(EXERCISE GOAL)
Return the entries below precisely, omitting nothing.

Dataset excerpts
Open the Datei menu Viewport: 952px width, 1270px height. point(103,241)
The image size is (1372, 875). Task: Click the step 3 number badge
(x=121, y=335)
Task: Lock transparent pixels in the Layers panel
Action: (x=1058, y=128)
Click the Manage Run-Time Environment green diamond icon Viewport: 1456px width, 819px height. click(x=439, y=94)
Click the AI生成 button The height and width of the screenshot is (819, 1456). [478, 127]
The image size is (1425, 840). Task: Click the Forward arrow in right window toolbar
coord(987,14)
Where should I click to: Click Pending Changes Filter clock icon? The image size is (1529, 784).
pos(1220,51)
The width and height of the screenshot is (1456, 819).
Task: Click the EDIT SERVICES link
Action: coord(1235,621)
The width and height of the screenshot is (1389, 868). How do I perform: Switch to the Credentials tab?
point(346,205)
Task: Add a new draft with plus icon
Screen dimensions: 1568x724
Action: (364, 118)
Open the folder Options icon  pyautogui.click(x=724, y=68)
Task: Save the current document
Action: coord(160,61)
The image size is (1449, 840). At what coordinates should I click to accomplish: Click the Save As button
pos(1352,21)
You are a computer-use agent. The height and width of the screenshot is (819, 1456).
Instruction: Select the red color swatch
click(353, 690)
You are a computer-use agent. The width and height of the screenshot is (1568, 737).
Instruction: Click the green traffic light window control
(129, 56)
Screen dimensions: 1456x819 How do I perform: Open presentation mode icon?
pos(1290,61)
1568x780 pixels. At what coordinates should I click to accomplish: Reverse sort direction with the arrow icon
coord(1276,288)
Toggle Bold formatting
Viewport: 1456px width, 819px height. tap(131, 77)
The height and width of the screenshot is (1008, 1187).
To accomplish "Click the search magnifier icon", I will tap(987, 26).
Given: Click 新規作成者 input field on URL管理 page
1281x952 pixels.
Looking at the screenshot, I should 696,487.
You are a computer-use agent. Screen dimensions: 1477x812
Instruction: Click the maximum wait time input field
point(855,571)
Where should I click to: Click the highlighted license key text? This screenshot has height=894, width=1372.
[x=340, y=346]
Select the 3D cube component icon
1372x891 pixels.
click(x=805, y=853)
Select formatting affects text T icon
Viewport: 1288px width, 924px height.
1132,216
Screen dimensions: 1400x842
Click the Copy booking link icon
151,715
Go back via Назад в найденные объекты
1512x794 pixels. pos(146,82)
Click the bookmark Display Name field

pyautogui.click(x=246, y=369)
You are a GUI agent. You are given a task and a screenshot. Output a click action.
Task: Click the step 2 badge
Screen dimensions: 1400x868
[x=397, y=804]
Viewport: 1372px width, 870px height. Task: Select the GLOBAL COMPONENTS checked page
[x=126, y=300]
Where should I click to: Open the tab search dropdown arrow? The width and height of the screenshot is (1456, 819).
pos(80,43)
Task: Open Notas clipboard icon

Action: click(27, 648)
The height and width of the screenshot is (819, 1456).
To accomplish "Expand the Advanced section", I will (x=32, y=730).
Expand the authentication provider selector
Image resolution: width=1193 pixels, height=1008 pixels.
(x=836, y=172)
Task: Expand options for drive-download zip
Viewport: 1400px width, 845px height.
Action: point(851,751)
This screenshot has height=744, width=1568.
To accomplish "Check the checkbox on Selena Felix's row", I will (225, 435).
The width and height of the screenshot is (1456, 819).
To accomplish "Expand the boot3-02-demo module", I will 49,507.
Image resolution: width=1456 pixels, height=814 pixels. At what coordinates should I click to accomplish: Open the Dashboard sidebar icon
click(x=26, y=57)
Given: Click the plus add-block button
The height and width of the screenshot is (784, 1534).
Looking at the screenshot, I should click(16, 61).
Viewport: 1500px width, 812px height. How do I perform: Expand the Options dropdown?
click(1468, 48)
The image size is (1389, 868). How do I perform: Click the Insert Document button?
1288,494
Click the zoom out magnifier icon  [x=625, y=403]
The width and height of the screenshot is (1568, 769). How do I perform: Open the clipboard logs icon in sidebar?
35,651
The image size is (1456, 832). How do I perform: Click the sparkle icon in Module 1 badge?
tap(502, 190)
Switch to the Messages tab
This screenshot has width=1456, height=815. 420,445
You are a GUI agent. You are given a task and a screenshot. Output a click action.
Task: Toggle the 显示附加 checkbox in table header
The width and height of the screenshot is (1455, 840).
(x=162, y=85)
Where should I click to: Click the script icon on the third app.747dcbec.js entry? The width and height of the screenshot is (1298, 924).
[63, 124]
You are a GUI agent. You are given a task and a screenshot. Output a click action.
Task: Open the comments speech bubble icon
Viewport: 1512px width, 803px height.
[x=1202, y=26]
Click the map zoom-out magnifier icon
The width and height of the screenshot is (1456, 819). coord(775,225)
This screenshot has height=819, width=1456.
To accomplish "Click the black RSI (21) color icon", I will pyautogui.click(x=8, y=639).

(RESULT)
Open the Datei menu Viewport: 952px width, 1270px height. point(103,241)
The image size is (1372, 875). Task: Click the step 3 number badge
(x=121, y=335)
Task: Lock transparent pixels in the Layers panel
Action: (x=1058, y=128)
Click the Manage Run-Time Environment green diamond icon Viewport: 1456px width, 819px height. click(x=439, y=94)
Click the AI生成 button The height and width of the screenshot is (819, 1456). [478, 127]
The image size is (1425, 840). Task: Click the Forward arrow in right window toolbar
coord(987,14)
Where should I click to: Click Pending Changes Filter clock icon? The image size is (1529, 784).
pos(1220,51)
The width and height of the screenshot is (1456, 819).
Task: Click the EDIT SERVICES link
Action: coord(1235,621)
The width and height of the screenshot is (1389, 868). How do I perform: Switch to the Credentials tab?
point(346,205)
Task: Add a new draft with plus icon
Screen dimensions: 1568x724
Action: (364, 118)
Open the folder Options icon  pyautogui.click(x=724, y=68)
Task: Save the current document
Action: coord(160,61)
The image size is (1449, 840). At what coordinates should I click to accomplish: Click the Save As button
pos(1352,21)
You are a computer-use agent. The height and width of the screenshot is (819, 1456).
Instruction: Select the red color swatch
click(353, 690)
You are a computer-use agent. The width and height of the screenshot is (1568, 737).
Instruction: Click the green traffic light window control
(129, 56)
Screen dimensions: 1456x819 How do I perform: Open presentation mode icon?
pos(1290,61)
1568x780 pixels. At what coordinates should I click to accomplish: Reverse sort direction with the arrow icon
coord(1276,288)
Toggle Bold formatting
Viewport: 1456px width, 819px height. tap(131, 77)
The height and width of the screenshot is (1008, 1187).
To accomplish "Click the search magnifier icon", I will tap(987, 26).
Given: Click 新規作成者 input field on URL管理 page
1281x952 pixels.
Looking at the screenshot, I should 696,487.
You are a computer-use agent. Screen dimensions: 1477x812
Instruction: Click the maximum wait time input field
point(855,571)
Where should I click to: Click the highlighted license key text? This screenshot has height=894, width=1372.
[x=340, y=346]
Select the 3D cube component icon
1372x891 pixels.
click(x=805, y=853)
Select formatting affects text T icon
Viewport: 1288px width, 924px height.
1132,216
Screen dimensions: 1400x842
Click the Copy booking link icon
151,715
Go back via Назад в найденные объекты
1512x794 pixels. pos(146,82)
Click the bookmark Display Name field

pyautogui.click(x=246, y=369)
You are a GUI agent. You are given a task and a screenshot. Output a click action.
Task: Click the step 2 badge
Screen dimensions: 1400x868
[x=397, y=804]
Viewport: 1372px width, 870px height. Task: Select the GLOBAL COMPONENTS checked page
[x=126, y=300]
Where should I click to: Open the tab search dropdown arrow? The width and height of the screenshot is (1456, 819).
pos(80,43)
Task: Open Notas clipboard icon

Action: click(27, 648)
The height and width of the screenshot is (819, 1456).
To accomplish "Expand the Advanced section", I will (x=32, y=730).
Expand the authentication provider selector
Image resolution: width=1193 pixels, height=1008 pixels.
(x=836, y=172)
Task: Expand options for drive-download zip
Viewport: 1400px width, 845px height.
Action: point(851,751)
This screenshot has height=744, width=1568.
To accomplish "Check the checkbox on Selena Felix's row", I will (225, 435).
The width and height of the screenshot is (1456, 819).
To accomplish "Expand the boot3-02-demo module", I will 49,507.
Image resolution: width=1456 pixels, height=814 pixels. At what coordinates should I click to accomplish: Open the Dashboard sidebar icon
click(x=26, y=57)
Given: Click the plus add-block button
The height and width of the screenshot is (784, 1534).
Looking at the screenshot, I should click(16, 61).
Viewport: 1500px width, 812px height. How do I perform: Expand the Options dropdown?
click(1468, 48)
The image size is (1389, 868). How do I perform: Click the Insert Document button?
1288,494
Click the zoom out magnifier icon  [x=625, y=403]
The width and height of the screenshot is (1568, 769). How do I perform: Open the clipboard logs icon in sidebar?
35,651
The image size is (1456, 832). How do I perform: Click the sparkle icon in Module 1 badge?
tap(502, 190)
Switch to the Messages tab
This screenshot has width=1456, height=815. 420,445
You are a GUI agent. You are given a task and a screenshot. Output a click action.
Task: Toggle the 显示附加 checkbox in table header
The width and height of the screenshot is (1455, 840).
(x=162, y=85)
Where should I click to: Click the script icon on the third app.747dcbec.js entry? The width and height of the screenshot is (1298, 924).
[63, 124]
You are a GUI agent. You are given a task and a screenshot. Output a click action.
Task: Open the comments speech bubble icon
Viewport: 1512px width, 803px height.
[x=1202, y=26]
Click the map zoom-out magnifier icon
The width and height of the screenshot is (1456, 819). coord(775,225)
This screenshot has height=819, width=1456.
To accomplish "Click the black RSI (21) color icon", I will pyautogui.click(x=8, y=639).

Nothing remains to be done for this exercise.